PROVIDED INFORMATION ▸

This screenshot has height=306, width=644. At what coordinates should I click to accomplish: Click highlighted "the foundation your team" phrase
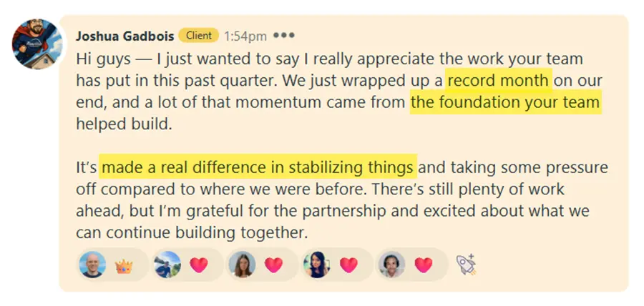tap(505, 103)
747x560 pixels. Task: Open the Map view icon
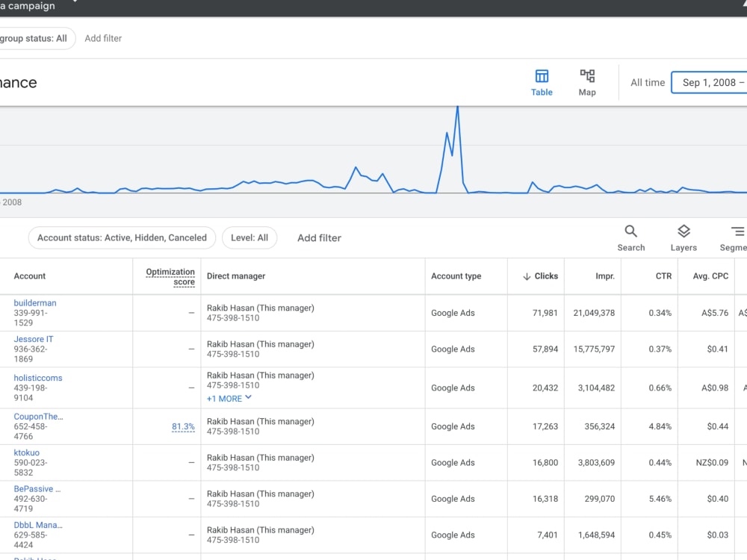[587, 75]
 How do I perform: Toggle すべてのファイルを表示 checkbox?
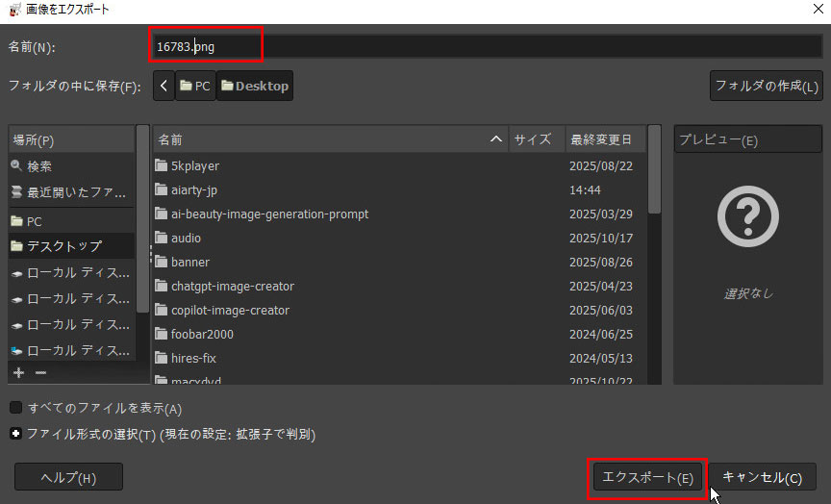click(16, 408)
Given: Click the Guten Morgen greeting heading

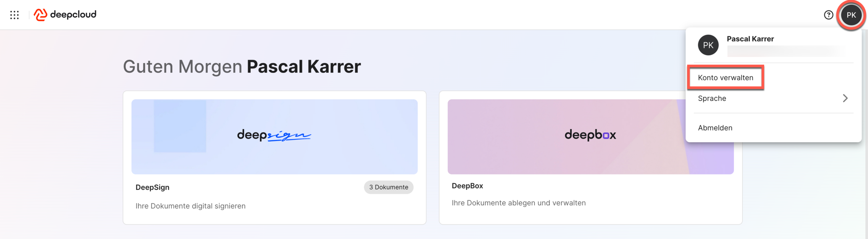Looking at the screenshot, I should coord(241,67).
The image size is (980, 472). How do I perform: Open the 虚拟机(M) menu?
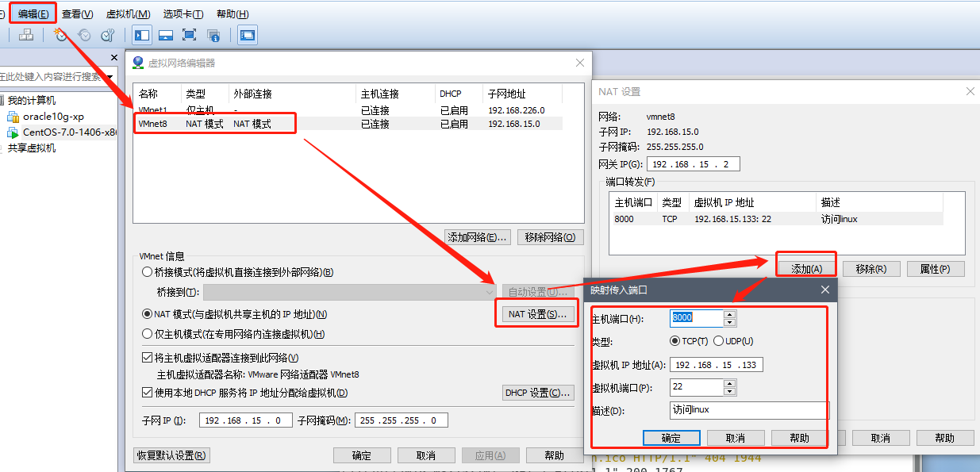point(128,14)
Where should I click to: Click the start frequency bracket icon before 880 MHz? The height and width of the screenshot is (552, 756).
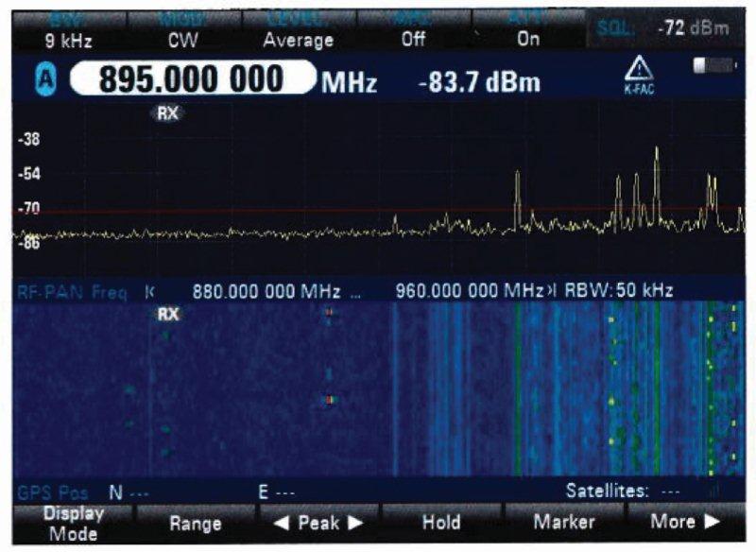coord(149,290)
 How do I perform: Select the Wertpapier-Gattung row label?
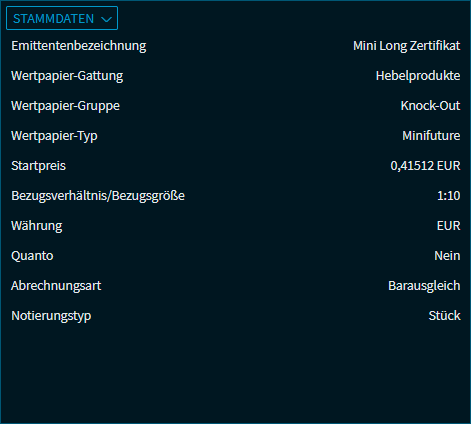coord(67,76)
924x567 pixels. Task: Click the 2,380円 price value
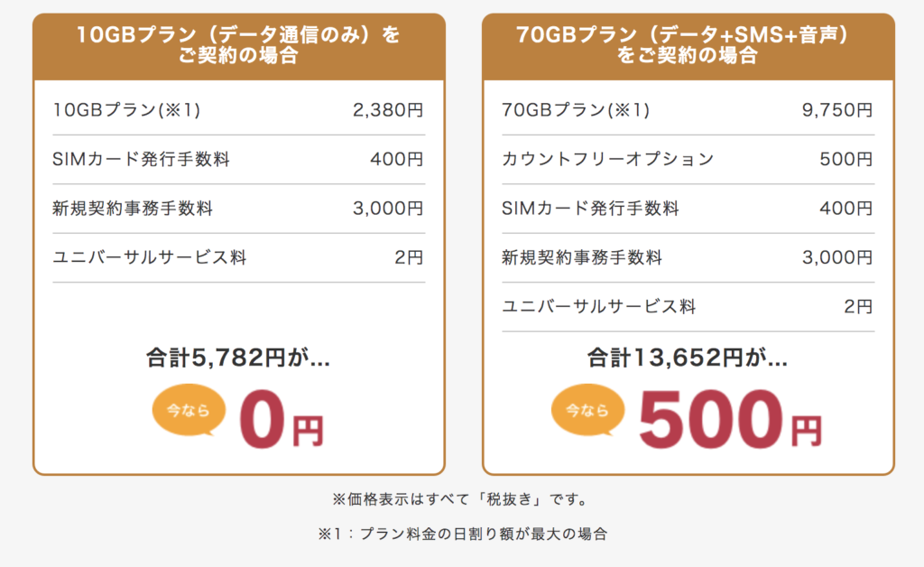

BRIEF ▸ Would you restate word for word only the lines from the line with "Where should I" to the last line above, with the pictures left out?

OUTPUT BELOW ▸
Where should I click to: Click the start frequency bracket icon before 880 MHz? The height and width of the screenshot is (552, 756).
coord(149,290)
 How do I perform: Select the Wertpapier-Gattung row label?
coord(67,76)
924x567 pixels. Task: Click the 2,380円 price value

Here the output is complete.